Look through the records and copy each line with the string "agent" in it.

[Collected data]
++++++++++

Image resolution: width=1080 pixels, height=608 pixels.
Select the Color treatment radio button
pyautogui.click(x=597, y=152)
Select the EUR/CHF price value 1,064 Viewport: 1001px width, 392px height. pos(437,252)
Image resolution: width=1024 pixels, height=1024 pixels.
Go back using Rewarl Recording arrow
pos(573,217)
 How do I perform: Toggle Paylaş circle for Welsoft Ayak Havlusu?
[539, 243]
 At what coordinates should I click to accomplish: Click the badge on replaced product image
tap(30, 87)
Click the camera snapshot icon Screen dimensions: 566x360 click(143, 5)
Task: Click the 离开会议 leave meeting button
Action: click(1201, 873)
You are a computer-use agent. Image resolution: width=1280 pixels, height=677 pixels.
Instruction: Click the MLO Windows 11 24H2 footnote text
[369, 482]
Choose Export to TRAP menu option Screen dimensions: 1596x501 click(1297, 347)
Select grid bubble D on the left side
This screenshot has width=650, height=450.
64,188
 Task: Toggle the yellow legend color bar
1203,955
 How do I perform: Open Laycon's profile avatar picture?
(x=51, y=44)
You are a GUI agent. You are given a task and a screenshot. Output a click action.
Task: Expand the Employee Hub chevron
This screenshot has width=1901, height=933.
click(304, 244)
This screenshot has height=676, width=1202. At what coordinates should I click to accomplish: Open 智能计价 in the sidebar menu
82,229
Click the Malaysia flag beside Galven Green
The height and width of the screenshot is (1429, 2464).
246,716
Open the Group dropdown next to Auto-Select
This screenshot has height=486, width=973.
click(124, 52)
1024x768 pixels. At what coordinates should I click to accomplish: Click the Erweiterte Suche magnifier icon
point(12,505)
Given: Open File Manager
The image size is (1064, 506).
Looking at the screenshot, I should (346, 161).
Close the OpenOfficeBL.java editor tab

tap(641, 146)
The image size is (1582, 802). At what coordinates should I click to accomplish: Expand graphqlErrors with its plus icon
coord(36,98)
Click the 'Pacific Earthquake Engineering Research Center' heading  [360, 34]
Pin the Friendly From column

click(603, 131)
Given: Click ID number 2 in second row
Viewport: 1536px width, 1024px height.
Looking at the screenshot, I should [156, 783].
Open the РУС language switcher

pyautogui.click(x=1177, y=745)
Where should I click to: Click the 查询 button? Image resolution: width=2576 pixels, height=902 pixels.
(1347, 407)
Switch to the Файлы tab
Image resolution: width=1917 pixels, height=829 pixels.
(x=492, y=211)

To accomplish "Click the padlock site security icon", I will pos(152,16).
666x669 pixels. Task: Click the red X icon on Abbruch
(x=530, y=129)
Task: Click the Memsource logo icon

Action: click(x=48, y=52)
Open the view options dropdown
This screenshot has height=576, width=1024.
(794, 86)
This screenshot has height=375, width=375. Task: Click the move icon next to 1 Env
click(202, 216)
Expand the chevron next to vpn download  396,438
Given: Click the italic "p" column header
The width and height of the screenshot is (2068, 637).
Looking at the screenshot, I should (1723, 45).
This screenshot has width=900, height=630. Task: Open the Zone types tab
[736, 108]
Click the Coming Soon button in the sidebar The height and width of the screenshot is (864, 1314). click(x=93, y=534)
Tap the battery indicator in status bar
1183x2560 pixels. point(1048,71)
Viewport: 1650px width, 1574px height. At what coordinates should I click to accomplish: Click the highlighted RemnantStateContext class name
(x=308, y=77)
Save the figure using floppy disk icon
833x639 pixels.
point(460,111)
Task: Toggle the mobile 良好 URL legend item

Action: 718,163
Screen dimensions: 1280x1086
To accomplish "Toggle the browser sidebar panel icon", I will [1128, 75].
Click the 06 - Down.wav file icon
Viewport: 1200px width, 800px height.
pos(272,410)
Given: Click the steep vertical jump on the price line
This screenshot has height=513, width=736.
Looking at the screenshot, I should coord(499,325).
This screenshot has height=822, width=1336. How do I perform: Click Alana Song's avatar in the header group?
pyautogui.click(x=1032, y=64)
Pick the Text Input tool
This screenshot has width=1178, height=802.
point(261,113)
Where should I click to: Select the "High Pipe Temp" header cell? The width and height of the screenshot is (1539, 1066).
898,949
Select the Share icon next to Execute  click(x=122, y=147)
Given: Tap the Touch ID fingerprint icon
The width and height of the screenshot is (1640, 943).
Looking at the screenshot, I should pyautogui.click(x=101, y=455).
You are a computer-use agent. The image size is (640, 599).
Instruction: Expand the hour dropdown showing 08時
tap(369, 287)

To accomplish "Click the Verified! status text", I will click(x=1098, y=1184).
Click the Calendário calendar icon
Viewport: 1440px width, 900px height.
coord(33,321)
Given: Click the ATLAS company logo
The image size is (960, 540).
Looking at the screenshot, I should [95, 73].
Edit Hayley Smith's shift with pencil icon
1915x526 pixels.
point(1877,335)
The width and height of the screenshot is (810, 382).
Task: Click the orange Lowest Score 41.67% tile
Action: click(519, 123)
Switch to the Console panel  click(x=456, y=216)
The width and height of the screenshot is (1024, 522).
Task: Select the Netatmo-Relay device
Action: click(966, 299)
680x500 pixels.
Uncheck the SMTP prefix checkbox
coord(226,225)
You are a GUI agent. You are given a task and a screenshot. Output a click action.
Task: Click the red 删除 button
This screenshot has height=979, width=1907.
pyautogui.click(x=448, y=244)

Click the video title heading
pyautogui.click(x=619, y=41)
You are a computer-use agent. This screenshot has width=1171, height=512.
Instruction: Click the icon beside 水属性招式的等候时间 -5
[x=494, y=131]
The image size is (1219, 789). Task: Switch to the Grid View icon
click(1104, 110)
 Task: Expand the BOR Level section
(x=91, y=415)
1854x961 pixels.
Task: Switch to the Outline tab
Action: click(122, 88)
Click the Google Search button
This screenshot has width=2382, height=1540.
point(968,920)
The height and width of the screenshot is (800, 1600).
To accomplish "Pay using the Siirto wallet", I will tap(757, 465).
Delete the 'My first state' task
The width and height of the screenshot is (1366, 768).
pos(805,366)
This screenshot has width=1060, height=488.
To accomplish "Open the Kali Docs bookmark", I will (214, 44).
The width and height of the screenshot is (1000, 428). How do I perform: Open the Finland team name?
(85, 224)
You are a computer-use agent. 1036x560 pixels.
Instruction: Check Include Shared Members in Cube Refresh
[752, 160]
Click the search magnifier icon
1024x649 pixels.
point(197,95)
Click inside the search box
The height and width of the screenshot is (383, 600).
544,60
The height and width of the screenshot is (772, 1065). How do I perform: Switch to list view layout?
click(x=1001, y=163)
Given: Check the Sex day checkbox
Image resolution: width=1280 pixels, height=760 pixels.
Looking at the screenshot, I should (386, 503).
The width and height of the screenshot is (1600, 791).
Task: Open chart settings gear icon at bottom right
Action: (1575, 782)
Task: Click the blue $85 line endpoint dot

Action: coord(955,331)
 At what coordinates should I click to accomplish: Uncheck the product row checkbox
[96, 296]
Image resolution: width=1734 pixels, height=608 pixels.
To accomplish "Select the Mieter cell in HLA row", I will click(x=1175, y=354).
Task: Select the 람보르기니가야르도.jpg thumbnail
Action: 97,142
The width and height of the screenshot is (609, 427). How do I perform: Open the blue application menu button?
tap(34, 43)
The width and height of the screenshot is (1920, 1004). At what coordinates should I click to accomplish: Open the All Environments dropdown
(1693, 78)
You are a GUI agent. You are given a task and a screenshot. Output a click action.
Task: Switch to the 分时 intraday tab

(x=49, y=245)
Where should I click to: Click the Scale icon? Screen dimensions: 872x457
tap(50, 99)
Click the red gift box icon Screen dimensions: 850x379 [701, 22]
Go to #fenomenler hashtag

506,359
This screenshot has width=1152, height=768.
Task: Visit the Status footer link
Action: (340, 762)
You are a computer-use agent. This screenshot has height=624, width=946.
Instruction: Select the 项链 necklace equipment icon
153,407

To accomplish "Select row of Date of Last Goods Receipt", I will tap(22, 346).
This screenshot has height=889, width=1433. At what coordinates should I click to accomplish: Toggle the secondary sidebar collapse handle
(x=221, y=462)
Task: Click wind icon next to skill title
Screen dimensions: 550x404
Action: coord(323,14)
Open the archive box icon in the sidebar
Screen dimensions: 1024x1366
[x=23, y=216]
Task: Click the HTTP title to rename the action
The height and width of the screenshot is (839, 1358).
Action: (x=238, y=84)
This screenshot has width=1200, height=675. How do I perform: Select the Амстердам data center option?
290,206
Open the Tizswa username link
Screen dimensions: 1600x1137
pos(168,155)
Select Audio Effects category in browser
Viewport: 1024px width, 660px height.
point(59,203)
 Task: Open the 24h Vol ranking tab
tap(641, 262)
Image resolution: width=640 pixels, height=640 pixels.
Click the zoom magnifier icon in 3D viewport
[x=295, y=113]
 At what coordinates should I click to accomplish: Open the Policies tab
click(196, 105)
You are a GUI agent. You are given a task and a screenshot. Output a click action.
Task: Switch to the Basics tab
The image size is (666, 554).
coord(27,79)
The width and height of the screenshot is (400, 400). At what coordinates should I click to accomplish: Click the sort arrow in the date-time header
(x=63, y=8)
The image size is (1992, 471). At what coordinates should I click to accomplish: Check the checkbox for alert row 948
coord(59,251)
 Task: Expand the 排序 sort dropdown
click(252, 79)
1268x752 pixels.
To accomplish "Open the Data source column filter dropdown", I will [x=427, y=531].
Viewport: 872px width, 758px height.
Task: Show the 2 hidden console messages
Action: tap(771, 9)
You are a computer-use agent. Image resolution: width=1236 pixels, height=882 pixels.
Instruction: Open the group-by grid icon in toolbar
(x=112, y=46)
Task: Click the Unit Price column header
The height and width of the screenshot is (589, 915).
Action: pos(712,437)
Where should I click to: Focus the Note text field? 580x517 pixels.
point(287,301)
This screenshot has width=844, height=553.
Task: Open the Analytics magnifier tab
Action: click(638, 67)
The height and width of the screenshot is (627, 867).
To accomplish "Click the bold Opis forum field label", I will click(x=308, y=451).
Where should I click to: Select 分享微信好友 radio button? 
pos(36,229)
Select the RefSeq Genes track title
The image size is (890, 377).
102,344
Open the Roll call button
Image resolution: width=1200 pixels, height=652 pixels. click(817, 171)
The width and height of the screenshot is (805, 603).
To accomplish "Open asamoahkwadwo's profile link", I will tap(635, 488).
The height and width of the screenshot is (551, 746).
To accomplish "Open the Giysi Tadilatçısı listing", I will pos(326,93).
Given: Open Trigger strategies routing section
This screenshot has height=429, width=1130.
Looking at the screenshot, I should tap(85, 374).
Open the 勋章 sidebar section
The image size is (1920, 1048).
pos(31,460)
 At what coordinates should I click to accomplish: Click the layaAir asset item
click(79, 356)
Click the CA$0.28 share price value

++++++++++

### Problem solution
You are a computer-use agent. Image resolution: width=1280 pixels, height=677 pixels.
You are a GUI agent. You are given a task and a screenshot. Output a click action.
You are a computer-use agent. The image size is (640, 599).
You are a GUI agent. You are given a task and a screenshot. Output a click action.
You are a computer-use agent. This screenshot has width=1171, height=512.
You are a computer-use agent. 1036x560 pixels.
You are a GUI agent. You are given a task and a screenshot. Output a click action.
You are a computer-use agent. This screenshot has height=624, width=946.
You are a GUI agent. You are given a task and a screenshot. Output a click action.
You are a computer-use agent. Image resolution: width=1236 pixels, height=882 pixels.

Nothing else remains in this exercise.